Et, en nous traînant dans les ténèbres, en fuyant la poudre, en essayant de retrouver les marches de pierre… car tout là-haut, au-dessus de nos têtes… la trappe qui conduit dans la chambre des miroirs, à son tour s’est éteinte… nous nous répétons : Demain soir, onze heures !…

… Enfin, je retrouve l’escalier… mais tout à coup, je me redresse tout droit sur la première marche, car une pensée terrible m’embrase soudain le cerveau :

« Quelle heure est-il ? »

Ah ! quelle heure est-il ? quelle heure !… car enfin demain soir, onze heures, c’est peut-être aujourd’hui, c’est peut-être tout de suite !… qui pourrait nous dire l’heure qu’il est !… Il me semble que nous sommes enfermés dans cet enfer depuis des jours et des jours… depuis des années… depuis le commencement du monde… Tout cela va peut-être sauter à l’instant !… Ah ! un bruit !… un craquement !… Avez-vous entendu, monsieur ?… Là !. là, dans ce coin… grands dieux !… comme un bruit de mécanique !… Encore !… Ah ! de la lumière !… c’est peut-être la mécanique qui va tout faire sauter !… je vous dis : un craquement… vous êtes donc sourd ?

M. de Chagny et moi, nous nous mettons à crier comme des fous… la peur nous talonne… nous gravissons l’escalier en roulant sur les marches… La trappe est peut-être fermée là-haut ! C’est peut-être cette porte fermée qui fait tout ce noir… Ah ! sortir du noir ! sortir du noir !… Retrouver la clarté mortelle de la chambre des miroirs !…

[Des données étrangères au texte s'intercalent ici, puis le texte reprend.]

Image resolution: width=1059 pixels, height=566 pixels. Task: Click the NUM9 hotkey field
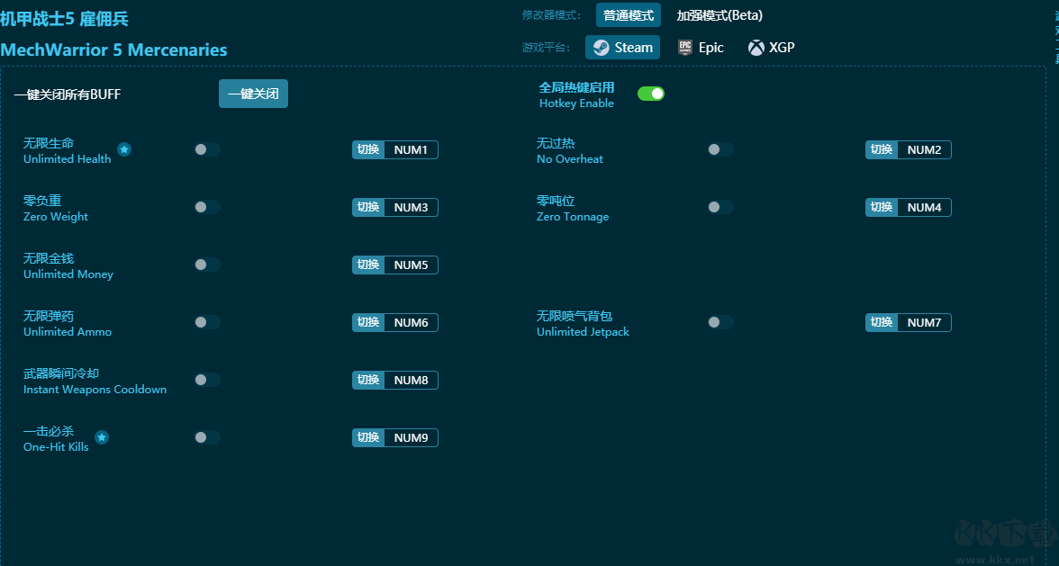pyautogui.click(x=412, y=438)
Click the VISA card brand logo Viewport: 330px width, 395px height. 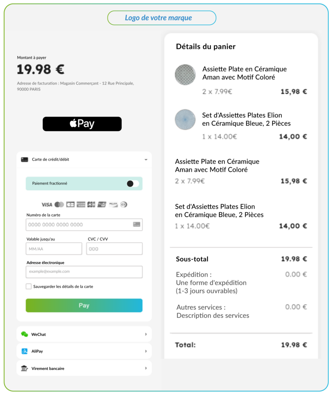(x=47, y=204)
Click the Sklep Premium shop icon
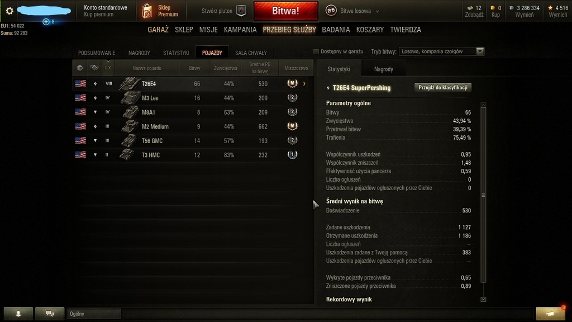The image size is (572, 322). point(147,11)
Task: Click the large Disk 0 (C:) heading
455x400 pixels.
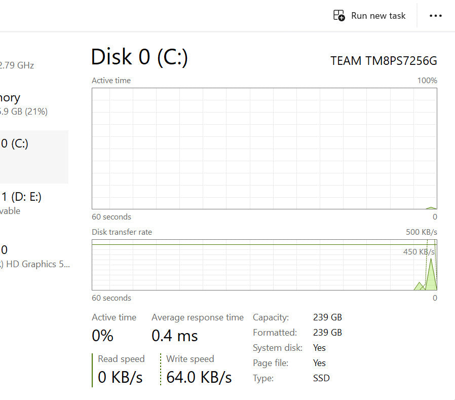Action: point(139,57)
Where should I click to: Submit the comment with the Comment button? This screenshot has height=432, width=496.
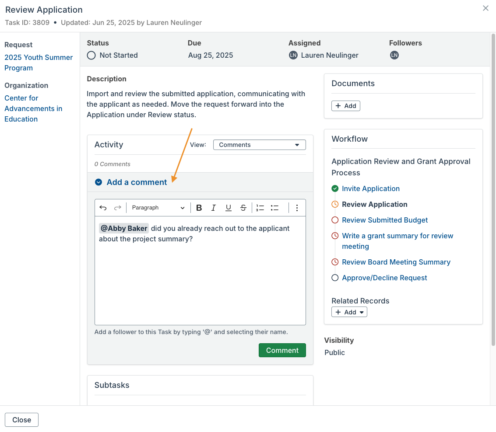[x=282, y=350]
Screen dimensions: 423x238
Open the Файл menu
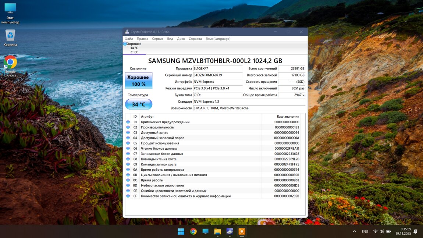(129, 39)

… Mais nous sommes arrivés en haut de l’escalier… non, la trappe n’est pas fermée, mais il fait aussi noir maintenant dans la chambre des miroirs que dans la cave que nous quittons !… Nous sortons tout à fait de la cave… nous nous traînons sur le plancher de la chambre des supplices… le plancher qui nous sépare de cette poudrière… quelle heure est-il ?… Nous crions, nous appelons !… M. de Chagny clame, de toutes ses forces renaissantes : « Christine !… Christine !… » Et moi, j’appelle Erik !… je lui rappelle que je lui ai sauvé la vie !… Mais rien ne nous répond !… rien que notre propre désespoir… que notre propre folie… quelle heure est-il ?… « Demain soir, onze heures !… » Nous discutons… nous nous efforçons de mesurer le temps que nous avons passé ici… mais nous sommes incapables de raisonner… Si on pouvait voir seulement le cadran d’une montre, avec des aiguilles qui marchent !… Ma montre est arrêtée depuis longtemps… mais celle de M. de Chagny marche encore… Il me dit qu’il l’a remontée en procédant à sa toilette de soirée, avant de venir à l’Opéra… Nous essayons de tirer de ce fait quelque conclusion qui nous laisse espérer que nous n’en sommes pas encore arrivés à la minute fatale…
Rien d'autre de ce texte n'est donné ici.